WHAT THE EXERCISE ASKS:
Copy out all the entries exactly.

INFORMATION GIVEN:
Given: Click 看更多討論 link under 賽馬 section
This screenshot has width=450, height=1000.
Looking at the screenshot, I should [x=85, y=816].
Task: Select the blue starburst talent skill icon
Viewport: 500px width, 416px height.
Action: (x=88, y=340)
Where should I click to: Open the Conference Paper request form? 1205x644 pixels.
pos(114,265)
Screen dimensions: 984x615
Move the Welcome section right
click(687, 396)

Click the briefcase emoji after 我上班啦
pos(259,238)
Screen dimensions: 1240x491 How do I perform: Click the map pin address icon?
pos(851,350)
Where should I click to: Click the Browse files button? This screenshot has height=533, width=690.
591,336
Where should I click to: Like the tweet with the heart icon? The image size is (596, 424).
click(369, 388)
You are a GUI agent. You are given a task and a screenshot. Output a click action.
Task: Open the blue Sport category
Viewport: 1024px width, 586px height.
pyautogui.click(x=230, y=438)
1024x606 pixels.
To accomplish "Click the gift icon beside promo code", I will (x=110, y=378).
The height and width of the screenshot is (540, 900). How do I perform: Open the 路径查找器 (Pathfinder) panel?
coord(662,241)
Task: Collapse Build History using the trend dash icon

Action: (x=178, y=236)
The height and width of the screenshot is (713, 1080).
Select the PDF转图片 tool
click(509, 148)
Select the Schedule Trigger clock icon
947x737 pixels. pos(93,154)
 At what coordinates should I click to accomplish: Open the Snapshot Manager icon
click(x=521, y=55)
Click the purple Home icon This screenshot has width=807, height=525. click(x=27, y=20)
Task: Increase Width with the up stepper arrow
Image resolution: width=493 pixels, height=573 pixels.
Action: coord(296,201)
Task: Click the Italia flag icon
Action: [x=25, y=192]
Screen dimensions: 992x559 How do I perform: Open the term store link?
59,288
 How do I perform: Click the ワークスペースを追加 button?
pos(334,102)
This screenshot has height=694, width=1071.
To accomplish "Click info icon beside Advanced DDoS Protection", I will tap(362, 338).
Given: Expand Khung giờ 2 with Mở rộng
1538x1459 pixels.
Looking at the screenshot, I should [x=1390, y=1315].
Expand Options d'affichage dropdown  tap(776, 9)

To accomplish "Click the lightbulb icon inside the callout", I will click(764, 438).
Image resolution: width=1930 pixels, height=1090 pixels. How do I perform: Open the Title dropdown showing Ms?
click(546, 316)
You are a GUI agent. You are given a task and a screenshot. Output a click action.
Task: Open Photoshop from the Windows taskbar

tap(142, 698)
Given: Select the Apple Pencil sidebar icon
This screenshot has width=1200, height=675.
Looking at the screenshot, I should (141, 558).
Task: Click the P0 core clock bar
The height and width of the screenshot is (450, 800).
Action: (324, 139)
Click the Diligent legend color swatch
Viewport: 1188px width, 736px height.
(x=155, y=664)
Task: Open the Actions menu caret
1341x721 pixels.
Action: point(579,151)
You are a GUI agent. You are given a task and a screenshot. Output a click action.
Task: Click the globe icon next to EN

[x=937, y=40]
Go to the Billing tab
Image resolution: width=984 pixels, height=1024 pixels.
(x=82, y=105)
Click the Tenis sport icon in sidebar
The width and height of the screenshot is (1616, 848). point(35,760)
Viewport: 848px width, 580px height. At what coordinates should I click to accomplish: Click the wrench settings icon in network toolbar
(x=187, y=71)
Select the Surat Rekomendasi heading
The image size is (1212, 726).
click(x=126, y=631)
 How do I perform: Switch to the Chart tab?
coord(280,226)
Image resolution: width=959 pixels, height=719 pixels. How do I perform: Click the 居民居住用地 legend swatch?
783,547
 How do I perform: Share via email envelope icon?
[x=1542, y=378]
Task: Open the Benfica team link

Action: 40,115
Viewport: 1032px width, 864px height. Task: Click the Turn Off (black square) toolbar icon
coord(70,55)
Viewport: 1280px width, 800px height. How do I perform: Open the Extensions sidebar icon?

YOUR RESPONSE:
Given: Click 看更多討論 link under 賽馬 section
This screenshot has width=450, height=1000.
Looking at the screenshot, I should [x=85, y=816].
Task: Select the blue starburst talent skill icon
Viewport: 500px width, 416px height.
Action: (x=88, y=340)
Where should I click to: Open the Conference Paper request form? 1205x644 pixels.
pos(114,265)
Screen dimensions: 984x615
Move the Welcome section right
click(687, 396)

Click the briefcase emoji after 我上班啦
pos(259,238)
Screen dimensions: 1240x491 How do I perform: Click the map pin address icon?
pos(851,350)
Where should I click to: Click the Browse files button? This screenshot has height=533, width=690.
591,336
Where should I click to: Like the tweet with the heart icon? The image size is (596, 424).
click(369, 388)
You are a GUI agent. You are given a task and a screenshot. Output a click action.
Task: Open the blue Sport category
Viewport: 1024px width, 586px height.
pyautogui.click(x=230, y=438)
1024x606 pixels.
To accomplish "Click the gift icon beside promo code", I will (x=110, y=378).
The height and width of the screenshot is (540, 900). How do I perform: Open the 路径查找器 (Pathfinder) panel?
coord(662,241)
Task: Collapse Build History using the trend dash icon

Action: (x=178, y=236)
The height and width of the screenshot is (713, 1080).
Select the PDF转图片 tool
click(509, 148)
Select the Schedule Trigger clock icon
947x737 pixels. pos(93,154)
 At what coordinates should I click to accomplish: Open the Snapshot Manager icon
click(x=521, y=55)
Click the purple Home icon This screenshot has width=807, height=525. click(x=27, y=20)
Task: Increase Width with the up stepper arrow
Image resolution: width=493 pixels, height=573 pixels.
Action: coord(296,201)
Task: Click the Italia flag icon
Action: [x=25, y=192]
Screen dimensions: 992x559 How do I perform: Open the term store link?
59,288
 How do I perform: Click the ワークスペースを追加 button?
pos(334,102)
This screenshot has height=694, width=1071.
To accomplish "Click info icon beside Advanced DDoS Protection", I will tap(362, 338).
Given: Expand Khung giờ 2 with Mở rộng
1538x1459 pixels.
Looking at the screenshot, I should [x=1390, y=1315].
Expand Options d'affichage dropdown  tap(776, 9)

To accomplish "Click the lightbulb icon inside the callout", I will click(764, 438).
Image resolution: width=1930 pixels, height=1090 pixels. How do I perform: Open the Title dropdown showing Ms?
click(546, 316)
You are a GUI agent. You are given a task and a screenshot. Output a click action.
Task: Open Photoshop from the Windows taskbar

tap(142, 698)
Given: Select the Apple Pencil sidebar icon
This screenshot has width=1200, height=675.
Looking at the screenshot, I should (141, 558).
Task: Click the P0 core clock bar
The height and width of the screenshot is (450, 800).
Action: (324, 139)
Click the Diligent legend color swatch
Viewport: 1188px width, 736px height.
(x=155, y=664)
Task: Open the Actions menu caret
1341x721 pixels.
Action: point(579,151)
You are a GUI agent. You are given a task and a screenshot. Output a click action.
Task: Click the globe icon next to EN

[x=937, y=40]
Go to the Billing tab
Image resolution: width=984 pixels, height=1024 pixels.
(x=82, y=105)
Click the Tenis sport icon in sidebar
The width and height of the screenshot is (1616, 848). point(35,760)
Viewport: 848px width, 580px height. At what coordinates should I click to accomplish: Click the wrench settings icon in network toolbar
(x=187, y=71)
Select the Surat Rekomendasi heading
The image size is (1212, 726).
click(x=126, y=631)
 How do I perform: Switch to the Chart tab?
coord(280,226)
Image resolution: width=959 pixels, height=719 pixels. How do I perform: Click the 居民居住用地 legend swatch?
783,547
 How do I perform: Share via email envelope icon?
[x=1542, y=378]
Task: Open the Benfica team link

Action: 40,115
Viewport: 1032px width, 864px height. Task: Click the Turn Off (black square) toolbar icon
coord(70,55)
Viewport: 1280px width, 800px height. How do I perform: Open the Extensions sidebar icon?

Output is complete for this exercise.